Pixel coordinate grounding data
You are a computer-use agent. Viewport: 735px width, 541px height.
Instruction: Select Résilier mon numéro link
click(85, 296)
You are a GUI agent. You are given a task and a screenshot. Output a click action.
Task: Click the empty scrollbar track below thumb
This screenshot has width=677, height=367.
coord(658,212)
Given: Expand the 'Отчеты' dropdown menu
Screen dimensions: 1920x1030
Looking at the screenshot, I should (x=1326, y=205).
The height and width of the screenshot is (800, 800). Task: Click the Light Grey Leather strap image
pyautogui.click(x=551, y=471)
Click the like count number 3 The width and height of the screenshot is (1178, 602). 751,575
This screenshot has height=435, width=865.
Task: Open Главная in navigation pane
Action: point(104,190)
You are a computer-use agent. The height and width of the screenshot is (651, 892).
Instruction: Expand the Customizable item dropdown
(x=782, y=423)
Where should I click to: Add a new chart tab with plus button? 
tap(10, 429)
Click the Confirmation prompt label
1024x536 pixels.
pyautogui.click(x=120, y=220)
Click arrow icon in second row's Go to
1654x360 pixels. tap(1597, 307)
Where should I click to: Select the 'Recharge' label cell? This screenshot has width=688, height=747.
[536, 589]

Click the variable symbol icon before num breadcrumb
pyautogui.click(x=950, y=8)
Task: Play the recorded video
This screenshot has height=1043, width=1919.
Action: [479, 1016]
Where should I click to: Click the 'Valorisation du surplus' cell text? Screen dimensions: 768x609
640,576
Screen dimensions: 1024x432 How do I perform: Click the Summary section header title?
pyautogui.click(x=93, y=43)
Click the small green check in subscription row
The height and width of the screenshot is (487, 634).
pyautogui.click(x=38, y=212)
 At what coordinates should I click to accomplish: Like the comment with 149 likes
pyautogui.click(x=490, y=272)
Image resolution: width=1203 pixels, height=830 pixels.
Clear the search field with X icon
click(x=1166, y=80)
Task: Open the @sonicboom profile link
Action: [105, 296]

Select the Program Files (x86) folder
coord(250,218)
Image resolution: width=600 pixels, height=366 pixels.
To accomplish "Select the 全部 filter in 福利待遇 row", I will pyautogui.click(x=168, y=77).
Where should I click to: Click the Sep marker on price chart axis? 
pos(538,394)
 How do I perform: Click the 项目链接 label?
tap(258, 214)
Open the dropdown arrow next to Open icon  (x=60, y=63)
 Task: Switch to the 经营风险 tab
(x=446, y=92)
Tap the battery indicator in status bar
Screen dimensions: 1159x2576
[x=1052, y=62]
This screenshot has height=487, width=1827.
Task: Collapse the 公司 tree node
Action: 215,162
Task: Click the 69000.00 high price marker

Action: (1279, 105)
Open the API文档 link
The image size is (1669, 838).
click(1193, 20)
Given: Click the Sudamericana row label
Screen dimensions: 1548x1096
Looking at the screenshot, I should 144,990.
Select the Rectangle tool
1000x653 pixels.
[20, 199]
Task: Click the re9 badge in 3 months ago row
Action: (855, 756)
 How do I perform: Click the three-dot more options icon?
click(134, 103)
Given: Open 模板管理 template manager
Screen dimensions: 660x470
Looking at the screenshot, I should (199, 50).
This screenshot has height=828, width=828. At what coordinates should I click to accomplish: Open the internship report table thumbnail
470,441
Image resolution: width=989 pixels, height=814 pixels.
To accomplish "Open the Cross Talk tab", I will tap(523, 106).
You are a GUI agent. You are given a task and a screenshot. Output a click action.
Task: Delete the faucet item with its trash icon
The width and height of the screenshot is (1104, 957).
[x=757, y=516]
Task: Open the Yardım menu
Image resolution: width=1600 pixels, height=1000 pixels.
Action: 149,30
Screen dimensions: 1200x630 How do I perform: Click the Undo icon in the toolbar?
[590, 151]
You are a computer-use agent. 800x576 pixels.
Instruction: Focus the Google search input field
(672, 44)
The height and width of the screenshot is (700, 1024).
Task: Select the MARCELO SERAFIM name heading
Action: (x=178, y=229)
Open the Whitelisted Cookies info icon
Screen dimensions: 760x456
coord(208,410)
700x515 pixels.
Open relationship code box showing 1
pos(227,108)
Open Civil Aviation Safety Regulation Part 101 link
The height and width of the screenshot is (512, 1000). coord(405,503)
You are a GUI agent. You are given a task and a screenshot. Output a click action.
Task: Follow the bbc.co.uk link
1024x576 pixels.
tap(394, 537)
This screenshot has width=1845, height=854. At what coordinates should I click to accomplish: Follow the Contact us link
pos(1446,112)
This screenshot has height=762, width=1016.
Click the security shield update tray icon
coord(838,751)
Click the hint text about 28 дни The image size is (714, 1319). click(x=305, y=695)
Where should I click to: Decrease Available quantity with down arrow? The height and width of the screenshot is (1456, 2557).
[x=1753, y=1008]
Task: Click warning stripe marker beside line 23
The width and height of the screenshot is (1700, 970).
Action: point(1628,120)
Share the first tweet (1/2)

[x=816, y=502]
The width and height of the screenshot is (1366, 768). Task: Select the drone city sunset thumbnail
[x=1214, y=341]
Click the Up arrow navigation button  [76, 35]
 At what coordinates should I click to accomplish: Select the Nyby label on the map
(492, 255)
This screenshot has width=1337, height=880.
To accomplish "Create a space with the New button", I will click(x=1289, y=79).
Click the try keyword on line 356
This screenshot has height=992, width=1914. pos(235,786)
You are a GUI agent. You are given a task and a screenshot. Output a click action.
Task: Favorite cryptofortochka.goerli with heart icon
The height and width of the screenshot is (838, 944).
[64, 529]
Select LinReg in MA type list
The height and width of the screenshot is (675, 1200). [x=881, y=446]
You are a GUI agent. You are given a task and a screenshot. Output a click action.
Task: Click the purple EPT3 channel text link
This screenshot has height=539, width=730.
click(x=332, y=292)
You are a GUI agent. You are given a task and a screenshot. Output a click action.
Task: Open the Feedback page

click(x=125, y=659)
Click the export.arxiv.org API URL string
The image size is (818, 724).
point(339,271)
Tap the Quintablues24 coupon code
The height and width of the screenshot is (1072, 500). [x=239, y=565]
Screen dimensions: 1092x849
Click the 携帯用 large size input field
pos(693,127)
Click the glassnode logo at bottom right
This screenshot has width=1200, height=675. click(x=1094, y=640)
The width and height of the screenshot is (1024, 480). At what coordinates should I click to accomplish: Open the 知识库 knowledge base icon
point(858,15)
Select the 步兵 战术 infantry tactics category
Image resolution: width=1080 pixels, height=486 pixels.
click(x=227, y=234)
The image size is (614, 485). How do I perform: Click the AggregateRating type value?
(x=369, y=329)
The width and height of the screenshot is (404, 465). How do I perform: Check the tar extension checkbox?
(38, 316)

*What to work on*
Repeat each of the records exactly as written.

*Result for this exercise*
You are a computer-use agent. Viewport: 735px width, 541px height.
Instruction: Select Résilier mon numéro link
click(85, 296)
You are a GUI agent. You are given a task and a screenshot. Output a click action.
Task: Click the empty scrollbar track below thumb
This screenshot has width=677, height=367.
coord(658,212)
Given: Expand the 'Отчеты' dropdown menu
Screen dimensions: 1920x1030
Looking at the screenshot, I should (x=1326, y=205).
The height and width of the screenshot is (800, 800). Task: Click the Light Grey Leather strap image
pyautogui.click(x=551, y=471)
Click the like count number 3 The width and height of the screenshot is (1178, 602). 751,575
This screenshot has height=435, width=865.
Task: Open Главная in navigation pane
Action: point(104,190)
You are a computer-use agent. The height and width of the screenshot is (651, 892).
Instruction: Expand the Customizable item dropdown
(x=782, y=423)
Where should I click to: Add a new chart tab with plus button? 
tap(10, 429)
Click the Confirmation prompt label
1024x536 pixels.
pyautogui.click(x=120, y=220)
Click arrow icon in second row's Go to
1654x360 pixels. tap(1597, 307)
Where should I click to: Select the 'Recharge' label cell? This screenshot has width=688, height=747.
[536, 589]

Click the variable symbol icon before num breadcrumb
pyautogui.click(x=950, y=8)
Task: Play the recorded video
This screenshot has height=1043, width=1919.
Action: [479, 1016]
Where should I click to: Click the 'Valorisation du surplus' cell text? Screen dimensions: 768x609
640,576
Screen dimensions: 1024x432 How do I perform: Click the Summary section header title?
pyautogui.click(x=93, y=43)
Click the small green check in subscription row
The height and width of the screenshot is (487, 634).
pyautogui.click(x=38, y=212)
 At what coordinates should I click to accomplish: Like the comment with 149 likes
pyautogui.click(x=490, y=272)
Image resolution: width=1203 pixels, height=830 pixels.
Clear the search field with X icon
click(x=1166, y=80)
Task: Open the @sonicboom profile link
Action: [105, 296]

Select the Program Files (x86) folder
coord(250,218)
Image resolution: width=600 pixels, height=366 pixels.
To accomplish "Select the 全部 filter in 福利待遇 row", I will pyautogui.click(x=168, y=77).
Where should I click to: Click the Sep marker on price chart axis? 
pos(538,394)
 How do I perform: Click the 项目链接 label?
tap(258, 214)
Open the dropdown arrow next to Open icon  (x=60, y=63)
 Task: Switch to the 经营风险 tab
(x=446, y=92)
Tap the battery indicator in status bar
Screen dimensions: 1159x2576
[x=1052, y=62]
This screenshot has height=487, width=1827.
Task: Collapse the 公司 tree node
Action: 215,162
Task: Click the 69000.00 high price marker

Action: (1279, 105)
Open the API文档 link
The image size is (1669, 838).
click(1193, 20)
Given: Click the Sudamericana row label
Screen dimensions: 1548x1096
Looking at the screenshot, I should 144,990.
Select the Rectangle tool
1000x653 pixels.
[20, 199]
Task: Click the re9 badge in 3 months ago row
Action: (855, 756)
 How do I perform: Click the three-dot more options icon?
click(134, 103)
Given: Open 模板管理 template manager
Screen dimensions: 660x470
Looking at the screenshot, I should (199, 50).
This screenshot has height=828, width=828. At what coordinates should I click to accomplish: Open the internship report table thumbnail
470,441
Image resolution: width=989 pixels, height=814 pixels.
To accomplish "Open the Cross Talk tab", I will tap(523, 106).
You are a GUI agent. You are given a task and a screenshot. Output a click action.
Task: Delete the faucet item with its trash icon
The width and height of the screenshot is (1104, 957).
[x=757, y=516]
Task: Open the Yardım menu
Image resolution: width=1600 pixels, height=1000 pixels.
Action: 149,30
Screen dimensions: 1200x630 How do I perform: Click the Undo icon in the toolbar?
[590, 151]
You are a computer-use agent. 800x576 pixels.
Instruction: Focus the Google search input field
(672, 44)
The height and width of the screenshot is (700, 1024).
Task: Select the MARCELO SERAFIM name heading
Action: (x=178, y=229)
Open the Whitelisted Cookies info icon
Screen dimensions: 760x456
coord(208,410)
700x515 pixels.
Open relationship code box showing 1
pos(227,108)
Open Civil Aviation Safety Regulation Part 101 link
The height and width of the screenshot is (512, 1000). coord(405,503)
You are a GUI agent. You are given a task and a screenshot. Output a click action.
Task: Follow the bbc.co.uk link
1024x576 pixels.
tap(394, 537)
This screenshot has width=1845, height=854. At what coordinates should I click to accomplish: Follow the Contact us link
pos(1446,112)
This screenshot has height=762, width=1016.
Click the security shield update tray icon
coord(838,751)
Click the hint text about 28 дни The image size is (714, 1319). click(x=305, y=695)
Where should I click to: Decrease Available quantity with down arrow? The height and width of the screenshot is (1456, 2557).
[x=1753, y=1008]
Task: Click warning stripe marker beside line 23
The width and height of the screenshot is (1700, 970).
Action: point(1628,120)
Share the first tweet (1/2)

[x=816, y=502]
The width and height of the screenshot is (1366, 768). Task: Select the drone city sunset thumbnail
[x=1214, y=341]
Click the Up arrow navigation button  [76, 35]
 At what coordinates should I click to accomplish: Select the Nyby label on the map
(492, 255)
This screenshot has width=1337, height=880.
To accomplish "Create a space with the New button", I will click(x=1289, y=79).
Click the try keyword on line 356
This screenshot has height=992, width=1914. pos(235,786)
You are a GUI agent. You are given a task and a screenshot. Output a click action.
Task: Favorite cryptofortochka.goerli with heart icon
The height and width of the screenshot is (838, 944).
[64, 529]
Select LinReg in MA type list
The height and width of the screenshot is (675, 1200). [x=881, y=446]
You are a GUI agent. You are given a task and a screenshot. Output a click action.
Task: Click the purple EPT3 channel text link
This screenshot has height=539, width=730.
click(x=332, y=292)
You are a GUI agent. You are given a task and a screenshot. Output a click action.
Task: Open the Feedback page

click(x=125, y=659)
Click the export.arxiv.org API URL string
The image size is (818, 724).
point(339,271)
Tap the Quintablues24 coupon code
The height and width of the screenshot is (1072, 500). [x=239, y=565]
Screen dimensions: 1092x849
Click the 携帯用 large size input field
pos(693,127)
Click the glassnode logo at bottom right
This screenshot has width=1200, height=675. click(x=1094, y=640)
The width and height of the screenshot is (1024, 480). At what coordinates should I click to accomplish: Open the 知识库 knowledge base icon
point(858,15)
Select the 步兵 战术 infantry tactics category
Image resolution: width=1080 pixels, height=486 pixels.
click(x=227, y=234)
The image size is (614, 485). How do I perform: Click the AggregateRating type value?
(x=369, y=329)
The width and height of the screenshot is (404, 465). How do I perform: Check the tar extension checkbox?
(38, 316)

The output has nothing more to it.